A reduced 5’NT activity may result in two main effects. In the extracellular compartment, the supply of (deoxy)nucleosides will diminish and may lead to a decreased salvage. Intracellularly, it generates accumulation of (deoxy) nucleotides. Conceivably, this will disrupt homeostasis of purine metabolism and the processes of DNA and RNA synthesis and repair. Subsequently, this may interfere with normal cell function, cause lymphocytotoxicity and a diminished immune function. In deficiencies of ADA and PNP, raised levels of deoxyATP and deoxyGTP respectively, are responsible for the toxic effects on lymphocytes.12 ,13 We hypothesise that by means of low 5’NT activity, a similar, although attenuated, kind of toxicity may be present in SLE. Observations of delayed repair of DNA damage14 and increased frequencies of sister chromatide exchange15 in lymphocytes of patients with SLE may fit well into this hypothesis.
Low 5’NT activity may also result in a reduced release of adenosine, which is a purine derivative with anti-inflammatory properties.16 It is not inconceivable that a diminished production of adenosine, caused by a widespread reduced level of 5’NT activity, leads to a decreased endogenous anti-inflammatory capacity and plays a part in the persistence of inflammation in SLE.

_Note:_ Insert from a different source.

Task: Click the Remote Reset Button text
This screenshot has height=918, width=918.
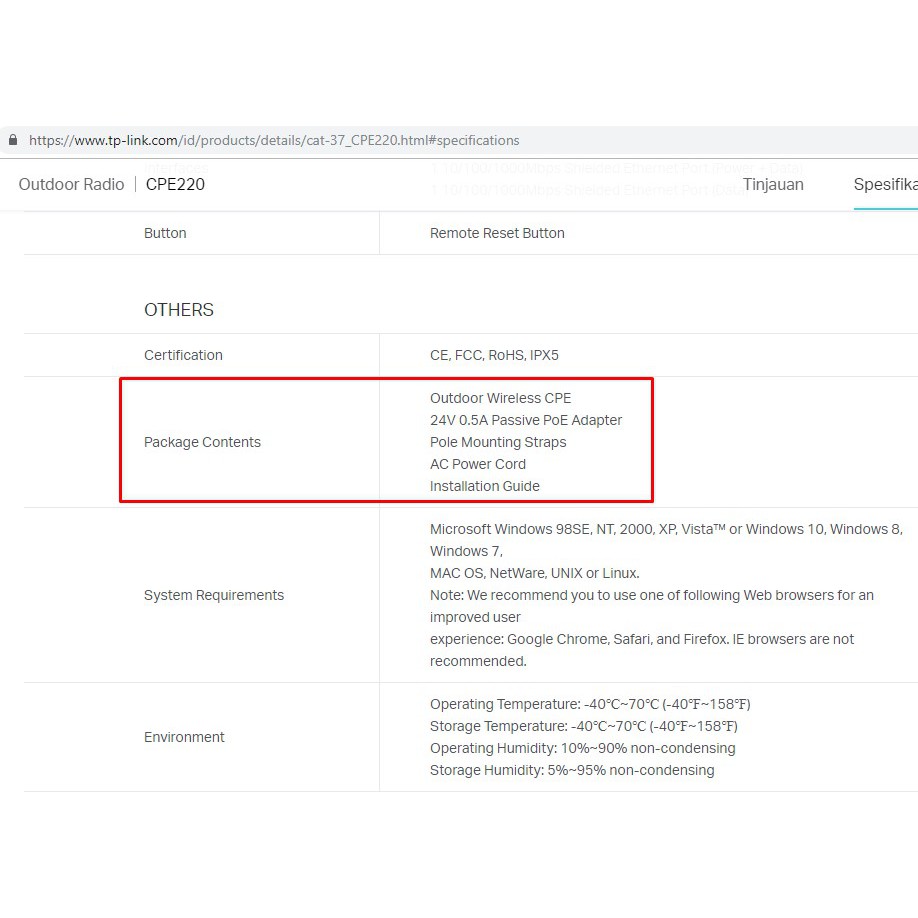Action: 497,233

Recently we published studies on thiopurine enzyme activities in recent onset rheumatoid arthritis7 and during AZA treatment in rheumatoid arthritis,8 comprising also the enzyme activities of the patients that received AZA for six months while it was well tolerated. If we compare these activities with those of the SLE patients in PBMC, only 5’NT activity differs and is markedly lower in SLE. In our opinion this finding supports our idea that the low 5’NT activity in SLE may be a disease related phenomenon.

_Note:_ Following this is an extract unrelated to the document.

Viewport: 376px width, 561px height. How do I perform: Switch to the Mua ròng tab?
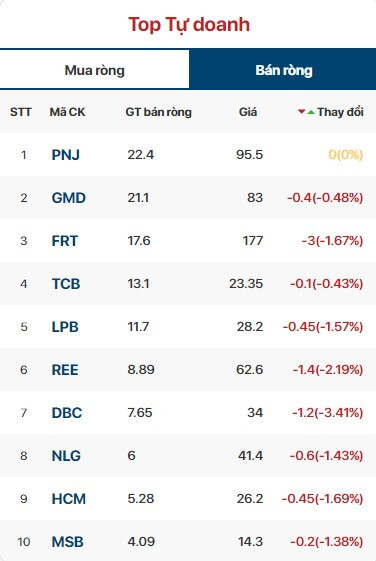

We realise that the number of 17 patients seems rather small. However, the substantial differences between 5’NT activities seem reliable, not only because of the clear cut results of statistics, but also because of the use of enzyme assays with good reproducibility.8
In conclusion, the reduced 5’NT activity in SLE is a new finding and puts its impaired immune function and chronic inflammation in a different light. From the results of this pilot study, conclusions about the role of 5’NT in the pathogenesis of the disease can hardly be drawn. However, the presence of the reduced 5’NT activity in most of the patients and the absence of relations between enzyme activity on the one hand and disease activity, disease duration, B cell/T cell ratio or the used medication on the other hand, suggests that 5’NT may be involved in the pathogenesis of SLE. Further investigations on purine enzyme activities and metabolism in SLE are necessary, and these should contain larger groups of patients, patients in the early stage of the disease before treatment, and follow up data. In addition, the exact origin of the low 5’NT activity has to be determined as well as its significance in relation to the disturbed immune function and the chronicity of the inflammatory processes.
The authors wish to thank Mrs G Vierwinden, Department of Haematology, Central Laboratory of Haematology, for labelling and sorting of the lymphocytes.
Funding: this study was supported by a grant from: “Het Nationaal Reumafonds” of the Netherlands (The Dutch League against Rheumatism).